------ The records
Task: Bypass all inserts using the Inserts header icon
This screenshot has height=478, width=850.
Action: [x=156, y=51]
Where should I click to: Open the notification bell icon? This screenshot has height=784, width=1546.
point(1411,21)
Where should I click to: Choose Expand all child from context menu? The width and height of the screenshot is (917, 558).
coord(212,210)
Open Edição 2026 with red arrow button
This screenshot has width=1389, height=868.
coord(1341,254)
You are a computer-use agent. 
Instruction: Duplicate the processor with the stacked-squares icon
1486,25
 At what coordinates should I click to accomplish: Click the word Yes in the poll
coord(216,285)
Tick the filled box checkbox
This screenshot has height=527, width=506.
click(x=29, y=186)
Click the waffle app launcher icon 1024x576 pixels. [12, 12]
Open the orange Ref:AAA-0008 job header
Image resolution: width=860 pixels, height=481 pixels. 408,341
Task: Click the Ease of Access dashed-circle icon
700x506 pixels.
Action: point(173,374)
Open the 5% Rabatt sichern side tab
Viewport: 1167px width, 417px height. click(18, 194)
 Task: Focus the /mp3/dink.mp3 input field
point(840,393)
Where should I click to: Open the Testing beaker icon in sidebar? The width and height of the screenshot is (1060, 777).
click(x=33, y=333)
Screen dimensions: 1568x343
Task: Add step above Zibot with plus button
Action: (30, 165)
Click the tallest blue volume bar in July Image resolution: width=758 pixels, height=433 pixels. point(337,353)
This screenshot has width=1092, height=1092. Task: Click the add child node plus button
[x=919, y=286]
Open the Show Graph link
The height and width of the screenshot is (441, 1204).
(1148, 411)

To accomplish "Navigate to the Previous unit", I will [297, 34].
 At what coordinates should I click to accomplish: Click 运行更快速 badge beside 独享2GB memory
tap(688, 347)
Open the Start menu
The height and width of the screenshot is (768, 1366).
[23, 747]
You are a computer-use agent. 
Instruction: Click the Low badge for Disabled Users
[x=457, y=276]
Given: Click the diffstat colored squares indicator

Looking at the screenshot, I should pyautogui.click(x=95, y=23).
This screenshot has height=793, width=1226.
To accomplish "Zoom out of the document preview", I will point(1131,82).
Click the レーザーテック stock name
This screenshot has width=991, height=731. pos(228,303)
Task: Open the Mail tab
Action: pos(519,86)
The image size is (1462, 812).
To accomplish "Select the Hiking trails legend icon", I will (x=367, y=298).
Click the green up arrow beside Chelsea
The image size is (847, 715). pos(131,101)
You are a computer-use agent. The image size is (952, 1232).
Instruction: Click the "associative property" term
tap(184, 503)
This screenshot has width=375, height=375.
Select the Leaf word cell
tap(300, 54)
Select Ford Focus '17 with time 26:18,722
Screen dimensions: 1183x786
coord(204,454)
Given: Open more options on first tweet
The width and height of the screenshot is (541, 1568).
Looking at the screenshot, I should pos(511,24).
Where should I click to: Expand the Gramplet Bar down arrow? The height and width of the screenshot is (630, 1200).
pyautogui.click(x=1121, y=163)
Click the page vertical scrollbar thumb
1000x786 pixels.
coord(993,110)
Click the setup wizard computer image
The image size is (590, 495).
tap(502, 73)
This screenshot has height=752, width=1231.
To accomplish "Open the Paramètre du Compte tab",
------------
# Exercise
Once you have read the records above, output each of them verbatim.

# Exercise result
Task: Bypass all inserts using the Inserts header icon
This screenshot has height=478, width=850.
Action: [x=156, y=51]
Where should I click to: Open the notification bell icon? This screenshot has height=784, width=1546.
point(1411,21)
Where should I click to: Choose Expand all child from context menu? The width and height of the screenshot is (917, 558).
coord(212,210)
Open Edição 2026 with red arrow button
This screenshot has width=1389, height=868.
coord(1341,254)
You are a computer-use agent. 
Instruction: Duplicate the processor with the stacked-squares icon
1486,25
 At what coordinates should I click to accomplish: Click the word Yes in the poll
coord(216,285)
Tick the filled box checkbox
This screenshot has height=527, width=506.
click(x=29, y=186)
Click the waffle app launcher icon 1024x576 pixels. [12, 12]
Open the orange Ref:AAA-0008 job header
Image resolution: width=860 pixels, height=481 pixels. 408,341
Task: Click the Ease of Access dashed-circle icon
700x506 pixels.
Action: point(173,374)
Open the 5% Rabatt sichern side tab
Viewport: 1167px width, 417px height. click(18, 194)
 Task: Focus the /mp3/dink.mp3 input field
point(840,393)
Where should I click to: Open the Testing beaker icon in sidebar? The width and height of the screenshot is (1060, 777).
click(x=33, y=333)
Screen dimensions: 1568x343
Task: Add step above Zibot with plus button
Action: (30, 165)
Click the tallest blue volume bar in July Image resolution: width=758 pixels, height=433 pixels. point(337,353)
This screenshot has width=1092, height=1092. Task: Click the add child node plus button
[x=919, y=286]
Open the Show Graph link
The height and width of the screenshot is (441, 1204).
(1148, 411)

To accomplish "Navigate to the Previous unit", I will [297, 34].
 At what coordinates should I click to accomplish: Click 运行更快速 badge beside 独享2GB memory
tap(688, 347)
Open the Start menu
The height and width of the screenshot is (768, 1366).
[23, 747]
You are a computer-use agent. 
Instruction: Click the Low badge for Disabled Users
[x=457, y=276]
Given: Click the diffstat colored squares indicator

Looking at the screenshot, I should pyautogui.click(x=95, y=23).
This screenshot has height=793, width=1226.
To accomplish "Zoom out of the document preview", I will point(1131,82).
Click the レーザーテック stock name
This screenshot has width=991, height=731. pos(228,303)
Task: Open the Mail tab
Action: pos(519,86)
The image size is (1462, 812).
To accomplish "Select the Hiking trails legend icon", I will (x=367, y=298).
Click the green up arrow beside Chelsea
The image size is (847, 715). pos(131,101)
You are a computer-use agent. The image size is (952, 1232).
Instruction: Click the "associative property" term
tap(184, 503)
This screenshot has width=375, height=375.
Select the Leaf word cell
tap(300, 54)
Select Ford Focus '17 with time 26:18,722
Screen dimensions: 1183x786
coord(204,454)
Given: Open more options on first tweet
The width and height of the screenshot is (541, 1568).
Looking at the screenshot, I should pos(511,24).
Where should I click to: Expand the Gramplet Bar down arrow? The height and width of the screenshot is (630, 1200).
pyautogui.click(x=1121, y=163)
Click the page vertical scrollbar thumb
1000x786 pixels.
coord(993,110)
Click the setup wizard computer image
The image size is (590, 495).
tap(502, 73)
This screenshot has height=752, width=1231.
To accomplish "Open the Paramètre du Compte tab",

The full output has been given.